Turmeric (Curcuma longa) There’s so much buzz about this herb, it’s been called one of the “World’s Healthiest Foods”. It is a very powerful anti-inflammatory herb for a broad treatment of inflammatory conditions from digestive to menstrual, from rheumatic to cardiovascular, and produces no toxicity. It’s also known to prevent, as well as treat, cancer and Alzheimers disease. It improves liver function too. A powerful daily health tonic. I get my supreme quality dried powder from The Big Island’s, Ginger Hill Farm.
Valerian (Valeriana officinalis) Also known as “all-heal” this root medicine is a natural and effective pain reliever and sedative affecting the cerebrospinal system, an all- around supreme medicine for the nerves. It is also a mineral-rich tonic, carminative, and antispasmotic. Using this fresh root tincture will calm and sooth the nervous system for a wonderful night’s rest, or a calm day, and much more.

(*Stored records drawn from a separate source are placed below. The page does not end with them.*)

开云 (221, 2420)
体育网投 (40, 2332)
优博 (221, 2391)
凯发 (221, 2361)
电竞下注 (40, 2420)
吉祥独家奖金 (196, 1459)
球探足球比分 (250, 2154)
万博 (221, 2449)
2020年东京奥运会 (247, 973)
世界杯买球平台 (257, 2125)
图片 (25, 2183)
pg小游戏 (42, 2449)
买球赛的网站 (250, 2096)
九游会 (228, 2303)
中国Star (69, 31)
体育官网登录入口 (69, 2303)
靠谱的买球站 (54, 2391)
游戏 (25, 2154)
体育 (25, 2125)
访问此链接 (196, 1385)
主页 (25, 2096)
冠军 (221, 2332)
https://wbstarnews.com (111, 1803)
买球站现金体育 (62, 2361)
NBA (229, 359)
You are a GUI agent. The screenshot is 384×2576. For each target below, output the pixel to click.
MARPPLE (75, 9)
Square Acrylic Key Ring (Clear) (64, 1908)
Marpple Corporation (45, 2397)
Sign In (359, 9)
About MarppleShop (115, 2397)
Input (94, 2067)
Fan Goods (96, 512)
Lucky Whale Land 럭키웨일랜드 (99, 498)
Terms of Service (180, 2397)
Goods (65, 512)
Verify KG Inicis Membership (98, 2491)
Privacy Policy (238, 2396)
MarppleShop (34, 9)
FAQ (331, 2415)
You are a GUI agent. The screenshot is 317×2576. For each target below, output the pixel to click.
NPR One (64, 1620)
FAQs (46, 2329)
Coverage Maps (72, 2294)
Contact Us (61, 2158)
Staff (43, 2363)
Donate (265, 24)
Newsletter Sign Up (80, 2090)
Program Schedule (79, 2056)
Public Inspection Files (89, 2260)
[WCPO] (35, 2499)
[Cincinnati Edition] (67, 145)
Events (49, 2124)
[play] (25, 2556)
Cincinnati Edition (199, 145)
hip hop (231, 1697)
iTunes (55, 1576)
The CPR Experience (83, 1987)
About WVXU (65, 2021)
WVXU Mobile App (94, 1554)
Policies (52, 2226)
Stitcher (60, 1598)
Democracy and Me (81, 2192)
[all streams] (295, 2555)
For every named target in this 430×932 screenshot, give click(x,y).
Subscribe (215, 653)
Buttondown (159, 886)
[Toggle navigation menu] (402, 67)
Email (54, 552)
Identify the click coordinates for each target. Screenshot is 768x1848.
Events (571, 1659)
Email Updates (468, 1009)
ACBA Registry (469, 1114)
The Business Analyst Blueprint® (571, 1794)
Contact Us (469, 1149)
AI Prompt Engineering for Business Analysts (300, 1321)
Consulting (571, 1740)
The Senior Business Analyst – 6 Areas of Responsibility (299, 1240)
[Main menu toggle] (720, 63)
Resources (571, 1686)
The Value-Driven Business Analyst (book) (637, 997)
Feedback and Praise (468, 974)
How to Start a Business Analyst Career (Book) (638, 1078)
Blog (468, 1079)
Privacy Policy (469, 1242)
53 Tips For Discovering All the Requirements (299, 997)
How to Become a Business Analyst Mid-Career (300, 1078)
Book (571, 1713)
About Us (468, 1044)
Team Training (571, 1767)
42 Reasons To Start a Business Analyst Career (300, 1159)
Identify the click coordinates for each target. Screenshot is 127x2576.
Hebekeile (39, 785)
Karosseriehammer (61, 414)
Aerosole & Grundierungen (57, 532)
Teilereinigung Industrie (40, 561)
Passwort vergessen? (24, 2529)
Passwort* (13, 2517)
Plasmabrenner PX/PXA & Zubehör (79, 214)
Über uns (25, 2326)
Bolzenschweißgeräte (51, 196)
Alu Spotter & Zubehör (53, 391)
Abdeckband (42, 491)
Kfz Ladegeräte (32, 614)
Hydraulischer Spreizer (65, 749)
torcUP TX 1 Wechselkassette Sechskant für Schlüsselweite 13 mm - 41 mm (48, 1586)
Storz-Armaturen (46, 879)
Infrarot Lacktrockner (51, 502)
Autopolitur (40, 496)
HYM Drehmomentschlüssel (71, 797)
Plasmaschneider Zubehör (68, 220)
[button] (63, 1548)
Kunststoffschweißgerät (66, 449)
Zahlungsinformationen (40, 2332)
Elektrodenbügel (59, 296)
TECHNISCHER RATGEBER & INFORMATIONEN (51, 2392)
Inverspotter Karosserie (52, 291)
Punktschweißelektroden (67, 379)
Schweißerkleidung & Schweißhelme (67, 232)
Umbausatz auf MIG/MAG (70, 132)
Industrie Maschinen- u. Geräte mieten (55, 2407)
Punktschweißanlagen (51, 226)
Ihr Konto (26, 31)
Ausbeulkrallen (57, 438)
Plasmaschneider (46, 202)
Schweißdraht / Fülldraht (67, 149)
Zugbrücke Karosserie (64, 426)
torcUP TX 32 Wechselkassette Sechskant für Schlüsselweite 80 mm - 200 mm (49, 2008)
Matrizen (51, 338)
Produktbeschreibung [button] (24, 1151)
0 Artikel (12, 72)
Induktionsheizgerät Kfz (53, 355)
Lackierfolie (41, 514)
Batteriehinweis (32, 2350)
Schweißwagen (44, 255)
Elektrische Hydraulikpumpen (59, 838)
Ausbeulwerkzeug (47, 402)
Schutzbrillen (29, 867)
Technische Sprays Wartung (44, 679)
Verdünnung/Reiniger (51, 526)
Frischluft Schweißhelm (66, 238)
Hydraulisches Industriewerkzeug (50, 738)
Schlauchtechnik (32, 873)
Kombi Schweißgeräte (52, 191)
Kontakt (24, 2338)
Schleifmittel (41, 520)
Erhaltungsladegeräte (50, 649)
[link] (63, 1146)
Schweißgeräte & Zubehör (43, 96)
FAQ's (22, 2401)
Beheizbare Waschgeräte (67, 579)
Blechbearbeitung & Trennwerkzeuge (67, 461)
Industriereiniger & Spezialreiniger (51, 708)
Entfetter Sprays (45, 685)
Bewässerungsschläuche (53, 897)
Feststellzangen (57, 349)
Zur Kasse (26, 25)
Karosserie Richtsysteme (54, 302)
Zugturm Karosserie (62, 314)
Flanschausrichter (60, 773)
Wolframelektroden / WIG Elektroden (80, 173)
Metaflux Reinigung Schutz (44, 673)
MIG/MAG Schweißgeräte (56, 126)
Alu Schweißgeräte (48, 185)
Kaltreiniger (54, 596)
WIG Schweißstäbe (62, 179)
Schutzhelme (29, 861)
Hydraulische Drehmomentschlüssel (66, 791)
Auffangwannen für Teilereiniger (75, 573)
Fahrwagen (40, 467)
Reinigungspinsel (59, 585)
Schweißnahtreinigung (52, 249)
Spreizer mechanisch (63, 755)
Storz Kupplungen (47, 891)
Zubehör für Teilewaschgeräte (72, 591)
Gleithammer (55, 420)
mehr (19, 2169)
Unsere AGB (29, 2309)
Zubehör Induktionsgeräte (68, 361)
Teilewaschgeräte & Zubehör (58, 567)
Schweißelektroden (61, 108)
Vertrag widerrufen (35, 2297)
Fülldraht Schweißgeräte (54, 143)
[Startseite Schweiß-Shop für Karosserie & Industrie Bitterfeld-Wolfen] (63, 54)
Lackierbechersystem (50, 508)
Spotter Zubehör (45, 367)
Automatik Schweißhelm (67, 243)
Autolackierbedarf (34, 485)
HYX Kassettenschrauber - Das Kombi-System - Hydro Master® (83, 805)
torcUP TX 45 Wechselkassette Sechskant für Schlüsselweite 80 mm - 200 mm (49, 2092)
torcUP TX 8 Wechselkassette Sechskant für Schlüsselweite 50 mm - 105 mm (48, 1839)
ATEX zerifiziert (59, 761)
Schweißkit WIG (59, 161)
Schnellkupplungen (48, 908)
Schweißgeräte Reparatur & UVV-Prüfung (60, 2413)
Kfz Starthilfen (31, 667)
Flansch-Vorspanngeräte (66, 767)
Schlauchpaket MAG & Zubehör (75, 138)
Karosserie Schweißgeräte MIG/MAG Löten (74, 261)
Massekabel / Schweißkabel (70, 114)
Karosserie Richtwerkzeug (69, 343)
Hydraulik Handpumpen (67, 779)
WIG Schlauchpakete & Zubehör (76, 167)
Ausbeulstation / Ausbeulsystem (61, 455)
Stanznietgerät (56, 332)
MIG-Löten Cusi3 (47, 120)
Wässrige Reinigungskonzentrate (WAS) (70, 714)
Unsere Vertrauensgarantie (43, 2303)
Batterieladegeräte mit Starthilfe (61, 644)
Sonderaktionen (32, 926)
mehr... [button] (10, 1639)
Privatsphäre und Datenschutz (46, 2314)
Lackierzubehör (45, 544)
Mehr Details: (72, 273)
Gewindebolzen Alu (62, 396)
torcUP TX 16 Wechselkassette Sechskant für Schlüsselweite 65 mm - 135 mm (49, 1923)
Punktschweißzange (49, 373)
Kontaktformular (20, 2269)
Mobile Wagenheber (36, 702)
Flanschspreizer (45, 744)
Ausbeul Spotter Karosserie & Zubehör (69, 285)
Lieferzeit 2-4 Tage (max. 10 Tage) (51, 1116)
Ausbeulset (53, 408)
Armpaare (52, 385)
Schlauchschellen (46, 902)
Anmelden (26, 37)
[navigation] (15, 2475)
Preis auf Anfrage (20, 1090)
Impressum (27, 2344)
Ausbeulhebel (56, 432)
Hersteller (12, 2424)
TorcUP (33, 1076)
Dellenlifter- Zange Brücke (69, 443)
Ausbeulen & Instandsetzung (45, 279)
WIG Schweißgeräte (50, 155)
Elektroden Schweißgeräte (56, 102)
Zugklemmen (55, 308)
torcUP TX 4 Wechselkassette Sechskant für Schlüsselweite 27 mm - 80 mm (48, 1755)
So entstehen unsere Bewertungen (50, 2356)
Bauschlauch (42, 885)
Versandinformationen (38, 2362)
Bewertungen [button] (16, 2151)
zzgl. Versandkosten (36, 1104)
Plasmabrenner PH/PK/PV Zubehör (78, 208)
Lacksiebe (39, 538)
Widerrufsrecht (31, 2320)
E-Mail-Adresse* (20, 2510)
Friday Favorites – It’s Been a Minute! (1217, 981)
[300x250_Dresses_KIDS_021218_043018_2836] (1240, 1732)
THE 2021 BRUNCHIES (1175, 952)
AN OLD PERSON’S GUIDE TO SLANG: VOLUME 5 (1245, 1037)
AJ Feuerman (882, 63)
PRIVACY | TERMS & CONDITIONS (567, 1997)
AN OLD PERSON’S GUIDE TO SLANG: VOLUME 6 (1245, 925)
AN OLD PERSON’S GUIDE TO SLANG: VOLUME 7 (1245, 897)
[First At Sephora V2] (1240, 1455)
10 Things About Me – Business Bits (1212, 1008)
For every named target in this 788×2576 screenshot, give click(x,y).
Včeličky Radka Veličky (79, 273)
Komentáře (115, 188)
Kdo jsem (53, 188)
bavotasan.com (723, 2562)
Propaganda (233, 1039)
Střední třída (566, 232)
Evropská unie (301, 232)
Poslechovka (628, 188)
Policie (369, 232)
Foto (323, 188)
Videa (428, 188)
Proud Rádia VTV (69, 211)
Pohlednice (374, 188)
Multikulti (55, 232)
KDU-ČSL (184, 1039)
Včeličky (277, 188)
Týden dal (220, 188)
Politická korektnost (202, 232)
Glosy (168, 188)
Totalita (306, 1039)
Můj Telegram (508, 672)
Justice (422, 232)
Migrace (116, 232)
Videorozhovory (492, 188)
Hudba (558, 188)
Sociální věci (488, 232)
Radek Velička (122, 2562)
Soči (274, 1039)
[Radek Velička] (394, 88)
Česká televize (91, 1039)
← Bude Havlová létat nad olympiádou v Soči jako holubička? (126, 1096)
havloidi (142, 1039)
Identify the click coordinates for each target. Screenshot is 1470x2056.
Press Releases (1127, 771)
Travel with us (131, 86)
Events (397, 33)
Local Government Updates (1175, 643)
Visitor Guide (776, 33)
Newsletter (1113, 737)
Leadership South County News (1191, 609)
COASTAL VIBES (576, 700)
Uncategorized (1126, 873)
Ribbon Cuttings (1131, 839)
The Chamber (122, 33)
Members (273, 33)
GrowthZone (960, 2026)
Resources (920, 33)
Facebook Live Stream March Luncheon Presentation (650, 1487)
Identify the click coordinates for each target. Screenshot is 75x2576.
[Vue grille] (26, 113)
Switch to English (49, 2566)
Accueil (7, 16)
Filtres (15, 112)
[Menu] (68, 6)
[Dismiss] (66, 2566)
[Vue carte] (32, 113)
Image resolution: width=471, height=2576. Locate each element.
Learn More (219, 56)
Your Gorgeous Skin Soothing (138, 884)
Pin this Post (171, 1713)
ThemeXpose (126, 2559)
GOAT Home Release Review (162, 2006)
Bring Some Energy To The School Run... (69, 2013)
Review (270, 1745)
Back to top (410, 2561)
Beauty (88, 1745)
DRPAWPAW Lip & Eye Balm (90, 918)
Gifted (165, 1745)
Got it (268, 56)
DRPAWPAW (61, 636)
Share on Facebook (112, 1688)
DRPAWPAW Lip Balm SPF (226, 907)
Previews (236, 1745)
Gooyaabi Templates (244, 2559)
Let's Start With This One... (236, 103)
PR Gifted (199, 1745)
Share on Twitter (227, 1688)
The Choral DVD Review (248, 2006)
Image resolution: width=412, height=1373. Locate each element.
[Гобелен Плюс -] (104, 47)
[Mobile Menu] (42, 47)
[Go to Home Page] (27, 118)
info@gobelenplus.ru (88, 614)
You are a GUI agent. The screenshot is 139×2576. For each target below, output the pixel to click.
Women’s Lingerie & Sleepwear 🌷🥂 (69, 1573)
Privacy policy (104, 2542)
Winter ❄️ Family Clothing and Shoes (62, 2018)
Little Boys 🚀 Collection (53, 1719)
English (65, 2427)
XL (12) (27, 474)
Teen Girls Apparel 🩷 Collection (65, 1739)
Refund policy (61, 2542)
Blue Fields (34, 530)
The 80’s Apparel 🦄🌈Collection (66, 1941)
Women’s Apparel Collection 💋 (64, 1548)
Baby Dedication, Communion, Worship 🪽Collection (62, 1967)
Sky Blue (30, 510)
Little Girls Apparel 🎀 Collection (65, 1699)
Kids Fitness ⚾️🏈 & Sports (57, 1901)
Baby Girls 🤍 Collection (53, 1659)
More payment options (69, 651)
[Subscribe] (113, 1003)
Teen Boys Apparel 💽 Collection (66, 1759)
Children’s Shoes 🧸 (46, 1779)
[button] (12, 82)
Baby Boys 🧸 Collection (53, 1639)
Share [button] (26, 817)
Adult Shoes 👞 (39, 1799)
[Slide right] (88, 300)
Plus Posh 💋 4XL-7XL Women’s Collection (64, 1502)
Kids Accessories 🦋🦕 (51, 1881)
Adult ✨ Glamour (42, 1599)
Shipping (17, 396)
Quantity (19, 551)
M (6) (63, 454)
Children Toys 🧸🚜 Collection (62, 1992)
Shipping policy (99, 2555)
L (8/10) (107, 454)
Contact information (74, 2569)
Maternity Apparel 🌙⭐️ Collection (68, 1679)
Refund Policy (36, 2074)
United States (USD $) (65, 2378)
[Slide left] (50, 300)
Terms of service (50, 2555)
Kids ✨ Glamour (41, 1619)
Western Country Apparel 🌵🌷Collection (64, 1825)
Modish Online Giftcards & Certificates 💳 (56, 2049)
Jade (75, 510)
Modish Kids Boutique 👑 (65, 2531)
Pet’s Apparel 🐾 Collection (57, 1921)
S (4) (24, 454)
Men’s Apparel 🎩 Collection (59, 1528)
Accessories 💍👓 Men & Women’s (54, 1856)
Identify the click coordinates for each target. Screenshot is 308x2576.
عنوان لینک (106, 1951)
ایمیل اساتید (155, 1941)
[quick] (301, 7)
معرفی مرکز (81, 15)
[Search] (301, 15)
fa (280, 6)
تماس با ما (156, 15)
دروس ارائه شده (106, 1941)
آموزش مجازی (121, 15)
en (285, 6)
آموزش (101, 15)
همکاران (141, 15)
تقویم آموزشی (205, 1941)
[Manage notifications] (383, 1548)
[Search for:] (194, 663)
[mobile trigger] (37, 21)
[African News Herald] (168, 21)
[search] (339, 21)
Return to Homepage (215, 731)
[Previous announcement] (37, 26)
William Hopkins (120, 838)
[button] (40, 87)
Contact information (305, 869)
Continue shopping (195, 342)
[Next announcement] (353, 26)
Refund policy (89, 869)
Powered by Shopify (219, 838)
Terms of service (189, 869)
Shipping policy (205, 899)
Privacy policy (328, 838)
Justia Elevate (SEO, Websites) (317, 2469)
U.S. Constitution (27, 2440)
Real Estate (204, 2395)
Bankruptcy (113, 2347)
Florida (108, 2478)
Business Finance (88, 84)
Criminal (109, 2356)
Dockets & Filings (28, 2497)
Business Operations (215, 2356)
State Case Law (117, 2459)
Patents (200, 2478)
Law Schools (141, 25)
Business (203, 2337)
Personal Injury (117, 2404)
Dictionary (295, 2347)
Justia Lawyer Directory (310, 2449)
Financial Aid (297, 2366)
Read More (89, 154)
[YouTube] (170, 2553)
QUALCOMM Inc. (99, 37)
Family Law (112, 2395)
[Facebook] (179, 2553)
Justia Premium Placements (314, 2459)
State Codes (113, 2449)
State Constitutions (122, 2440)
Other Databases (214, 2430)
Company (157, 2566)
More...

Yarrow (Achillea millefolium) Millefolium, or a thousand leaves, indicates the feathery, airy quality of the leaves. They are like a picture of our fine blood vessels or our nerves, and are considered a signiture for sensitivity. It's no wonder this plant's nickname is "nosebleed plant", and can be poulticed to stop a nose bleed or other external bleeding. The plant is named after Achilles, the Greek warrior, who first healed his own, and other's wounds with it. It also has antiinflammatory, pain releiving, and astringent qualities which help in treating a topical wound. It is notoriously diaphoretic and effective in treating fevers, stimulating circulation, and promoting perspiration. It's bitter quality points to the digestive help the plant lends. It's also ansispasmotic and can smooth out the digestive process. It is a women's herb which helps to tonify the uterus and regulate the monthly flow, especially when very heavy. It is also used to get a hesitant flow moving in women. The same plant with the opposit benefits, wow.
Yellow Dock (Rumex crispus) Yellow dock root is a great digestive herb, and can purge the liver, its bitterness speaks to the nourishing and strengthening quality for the liver. The roots also contain concentrated iron and is a blood enriching tonic. It is a gentle and effective laxative. Known to relieve arthritis and inflammatory conditions as well as eczema and psoriasis. It is noted as a Native American cure for cancer too.
I encourage all of my clients to do research on their herbal products, know their self care intimately and take a role in their preventive health care. If you are taking prescription medications herbal products can interfere with their effectiveness, so please be cautious.